Aufgabenbeschreibung:
Beantworte mithilfe der Filmkritik zu L’AMANT DOUBLE diese Fragen kurz:
(a) Unter den Besuchern welches Festivals gilt der Film als klarer Favorit?
(b) Womit wartet die Nachbarin auf Chloes Erwachen?
(c) Welches Buch liegt dem Film als Vorlage zugrunde?

Ausgewählter Text:
★ ★ ★ ★ ★
Ein Psyche-sexuelles Melodrama voller Witz und fesselnder Spannung. L’AMANT DOUBLE kann man manchmal kaum ernst nehmen, in der nächsten Szene schlägt man dann aber doch seine Hände erschrocken vor sein Gesicht. Viel Sex, anschauliche, trockene Gewalt und wunderschöne Darsteller machen das neue Werk von Francois Ozon zu einem klaren Favoriten unter den diesjährigen Besuchern des Cannes Filmfestivals.
L’AMANT DOUBLE von Francois Ozon
Wie man L’AMANT DOUBLE allerdings bewerten soll, ist eine Frage für sich. In Mitten des sexuell-geladenen Psychodramas taucht auch eine laute Nachbarin mit ausgestopften Katzen auf. Das Kinderzimmer ihrer ausgezogenen Tochter ist voll mit Katzenmustern – als Hauptdarstellerin Chloe dort einmal übernachtet, wartet die unheimliche Nachbarin mit einem Kuchen auf ihr Erwachen. Vielleicht ist der ganze Film ein Witz?
Der Film schafft vor allem eins: er nimmt das Publikum auf eine emotionale Achterbahnfahrt. Es wird gelacht, gestöhnt, gezittert und gejubelt.
L’AMANT DOUBLE ist eine Adaption von Joyce Carol Oates‘ Buch ‚Lives Of The Twins‘ und erfüllt wirklich jede mögliche Interpretation des Titels. Regisseur Francois Ozon schaffte einen Film über verfeindete Zwillinge mit exponentiell wachsenden Problemen.
★ ★ ★ ★ ★
Gegebene Einträge:
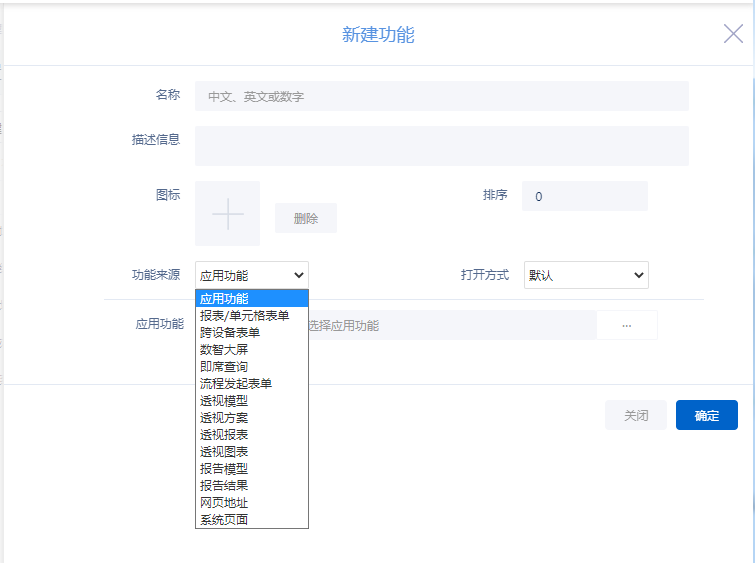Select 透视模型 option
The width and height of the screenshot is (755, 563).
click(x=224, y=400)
★ ★ ★ ★ ★
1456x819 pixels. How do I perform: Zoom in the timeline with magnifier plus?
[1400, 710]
★ ★ ★ ★ ★
Antwortteil:
(a) Unter den diesjährigen Besuchern des Cannes Filmfestivals.
(b) Mit einem Kuchen.
(c) Joyce Carol Oates’ Buch ‚Lives Of The Twins‘.